A more parsimonious explanation is that the confounding factor is modern in origin and that the data series is perfectly fine as a proxy up until the modern era. Given that we know that modern industrial civilisation has had massive impacts upon the biosphere, the idea that there is something about the modern world that has hit these trees in the last few decades and rendered them useless as proxy thermometers isn't especially outrageous.

But what do you do whilst you try to figure out what the confounding factor might be? Do you sit on the data even though you have good reason to believe that it's OK prior to 1960? Or do you publish it with appropriate caveats and warnings?
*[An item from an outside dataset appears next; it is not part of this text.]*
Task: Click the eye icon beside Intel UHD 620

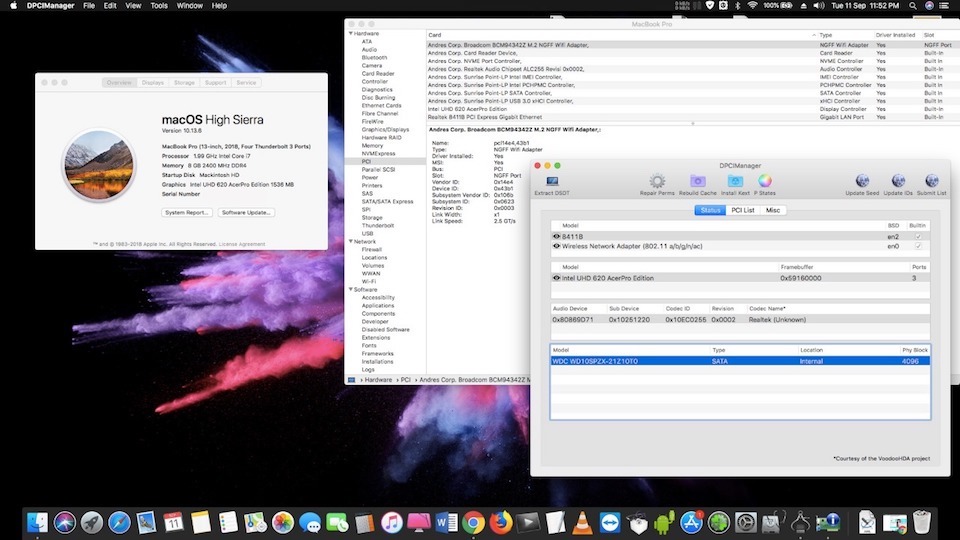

Keith Briffa took the second approach and I, for one, think that it was both eminently reasonable and the scientifically proper thing for him to have done.

Regards
Luke

Comment Re:Nice try (Score 1) 736

No, they published a dataset which had known flaws (which were and are being actively investigated) because there is no such thing as perfect data, it is better to have some data than no data and, by publishing, they make it more likely that the underlying causes of the flaws will be discovered and accounted for by subsequent work.
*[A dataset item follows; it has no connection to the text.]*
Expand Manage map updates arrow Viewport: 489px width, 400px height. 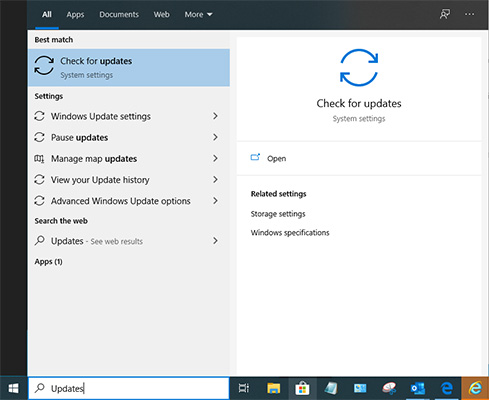click(215, 158)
Similarly, just because one line of evidence in a multi-proxy reconstruction isn't 'good' (for whatever you mean by that), that doesn't inevitably mean that the overall work is irretrievably flawed - multiple sources of data help to constrain the flaws of any suspected 'bad' series. This is demonstrated by doing multiple reconstructions where you leave out various lines of evidence and see what happens.

This sort of defensive analysis has been done of course (because the scientists in question aren't the idiots that denialists seem to think they are) and leaving out tree ring proxies doesn't have any material effect on the final reconstruction.

Regards
Luke

Comment Re:People like you are a large part of the problem (Score 1) 822

or it will be a full-on destruction of the global economy, implemented by a tyrannical world government run by unelected autocrats.

It doesn't have to be an either/or you know. It may not be a trivial thing, but I don't think we're so dumb as a civilisation that figuring out a way to internalise a newly recognised externality without collapsing into an Orwellian hellhole is entirely beyond us.

Of course the longer we leave it, the less time we'll have to fine tune as we go and the more likely it is that we'll get landed with half-cocked or unnecessarily severe mitigations.